Using the data beneath this instruction, retype only the lines from the one that contains "Gangbild (27, 438)" down to the one that contains "Socken (11, 2210)", both included, exactly as they appear.

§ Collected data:
<<<<

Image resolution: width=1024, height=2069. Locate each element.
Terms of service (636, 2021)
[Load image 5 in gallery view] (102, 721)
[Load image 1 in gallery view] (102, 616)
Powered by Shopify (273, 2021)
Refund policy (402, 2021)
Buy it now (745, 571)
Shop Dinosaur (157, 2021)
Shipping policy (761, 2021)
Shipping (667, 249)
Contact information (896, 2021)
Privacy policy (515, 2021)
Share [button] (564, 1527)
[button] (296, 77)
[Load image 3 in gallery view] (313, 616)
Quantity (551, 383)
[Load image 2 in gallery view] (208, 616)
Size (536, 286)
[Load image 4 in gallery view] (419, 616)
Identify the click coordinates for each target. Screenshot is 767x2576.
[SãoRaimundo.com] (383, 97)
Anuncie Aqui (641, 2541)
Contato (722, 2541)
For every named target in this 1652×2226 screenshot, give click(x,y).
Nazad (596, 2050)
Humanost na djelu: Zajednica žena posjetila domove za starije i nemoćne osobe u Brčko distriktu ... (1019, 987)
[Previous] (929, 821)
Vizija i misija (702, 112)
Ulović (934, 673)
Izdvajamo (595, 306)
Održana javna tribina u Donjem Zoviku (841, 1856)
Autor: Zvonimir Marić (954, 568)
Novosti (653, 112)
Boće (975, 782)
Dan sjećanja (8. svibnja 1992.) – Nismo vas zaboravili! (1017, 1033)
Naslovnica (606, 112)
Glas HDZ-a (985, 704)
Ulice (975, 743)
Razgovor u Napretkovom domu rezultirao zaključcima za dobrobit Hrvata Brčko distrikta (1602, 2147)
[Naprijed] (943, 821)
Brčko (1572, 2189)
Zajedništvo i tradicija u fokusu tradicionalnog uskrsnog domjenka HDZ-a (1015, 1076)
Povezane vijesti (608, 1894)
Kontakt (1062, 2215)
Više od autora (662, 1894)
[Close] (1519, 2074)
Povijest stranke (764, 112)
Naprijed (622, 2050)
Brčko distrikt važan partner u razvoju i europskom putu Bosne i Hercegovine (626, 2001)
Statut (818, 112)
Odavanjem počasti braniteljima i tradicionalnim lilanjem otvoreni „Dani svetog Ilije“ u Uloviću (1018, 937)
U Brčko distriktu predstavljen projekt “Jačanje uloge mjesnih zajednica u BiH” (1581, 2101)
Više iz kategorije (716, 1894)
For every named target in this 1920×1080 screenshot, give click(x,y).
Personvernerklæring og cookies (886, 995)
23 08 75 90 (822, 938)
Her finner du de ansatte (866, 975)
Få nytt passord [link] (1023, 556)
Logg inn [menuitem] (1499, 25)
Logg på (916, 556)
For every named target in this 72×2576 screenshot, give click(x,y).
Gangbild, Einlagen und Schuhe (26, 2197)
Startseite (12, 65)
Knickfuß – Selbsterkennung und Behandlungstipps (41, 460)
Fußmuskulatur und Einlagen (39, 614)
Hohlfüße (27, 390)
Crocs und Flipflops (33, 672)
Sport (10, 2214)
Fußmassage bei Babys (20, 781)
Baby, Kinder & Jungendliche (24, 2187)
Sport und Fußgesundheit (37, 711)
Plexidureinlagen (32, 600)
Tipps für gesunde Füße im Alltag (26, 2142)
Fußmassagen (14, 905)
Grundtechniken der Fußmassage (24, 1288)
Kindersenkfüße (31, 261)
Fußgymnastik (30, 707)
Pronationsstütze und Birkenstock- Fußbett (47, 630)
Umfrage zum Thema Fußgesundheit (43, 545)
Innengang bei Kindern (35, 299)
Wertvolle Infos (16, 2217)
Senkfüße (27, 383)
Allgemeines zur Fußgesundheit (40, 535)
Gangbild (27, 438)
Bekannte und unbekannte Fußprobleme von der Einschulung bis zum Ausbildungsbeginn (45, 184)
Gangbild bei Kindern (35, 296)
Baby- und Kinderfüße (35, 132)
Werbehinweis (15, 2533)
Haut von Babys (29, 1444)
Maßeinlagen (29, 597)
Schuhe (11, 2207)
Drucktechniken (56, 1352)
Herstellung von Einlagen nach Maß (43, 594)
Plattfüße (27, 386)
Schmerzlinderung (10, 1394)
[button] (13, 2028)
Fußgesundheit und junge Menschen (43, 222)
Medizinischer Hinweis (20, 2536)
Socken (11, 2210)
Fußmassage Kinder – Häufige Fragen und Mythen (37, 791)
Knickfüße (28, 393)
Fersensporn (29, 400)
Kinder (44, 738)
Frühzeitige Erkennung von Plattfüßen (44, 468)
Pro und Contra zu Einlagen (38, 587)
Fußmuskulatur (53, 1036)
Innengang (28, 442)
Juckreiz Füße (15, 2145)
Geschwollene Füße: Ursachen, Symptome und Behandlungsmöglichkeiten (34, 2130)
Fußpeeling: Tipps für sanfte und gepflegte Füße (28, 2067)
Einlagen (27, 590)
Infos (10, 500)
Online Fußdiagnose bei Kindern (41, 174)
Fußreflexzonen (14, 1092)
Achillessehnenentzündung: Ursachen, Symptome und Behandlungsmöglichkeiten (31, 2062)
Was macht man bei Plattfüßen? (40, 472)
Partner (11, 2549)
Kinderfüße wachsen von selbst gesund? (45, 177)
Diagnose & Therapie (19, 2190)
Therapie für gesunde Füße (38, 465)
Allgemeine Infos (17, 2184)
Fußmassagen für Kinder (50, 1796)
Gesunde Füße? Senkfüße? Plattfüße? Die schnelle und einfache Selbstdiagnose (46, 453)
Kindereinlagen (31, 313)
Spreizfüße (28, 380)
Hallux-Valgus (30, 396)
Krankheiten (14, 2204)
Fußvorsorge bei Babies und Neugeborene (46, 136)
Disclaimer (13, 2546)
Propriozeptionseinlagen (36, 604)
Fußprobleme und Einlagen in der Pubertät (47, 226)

>>>>

§ Answer to this task:
Gangbild (27, 438)
Bekannte und unbekannte Fußprobleme von der Einschulung bis zum Ausbildungsbeginn (45, 184)
Gangbild bei Kindern (35, 296)
Baby- und Kinderfüße (35, 132)
Werbehinweis (15, 2533)
Haut von Babys (29, 1444)
Maßeinlagen (29, 597)
Schuhe (11, 2207)
Drucktechniken (56, 1352)
Herstellung von Einlagen nach Maß (43, 594)
Plattfüße (27, 386)
Schmerzlinderung (10, 1394)
[button] (13, 2028)
Fußgesundheit und junge Menschen (43, 222)
Medizinischer Hinweis (20, 2536)
Socken (11, 2210)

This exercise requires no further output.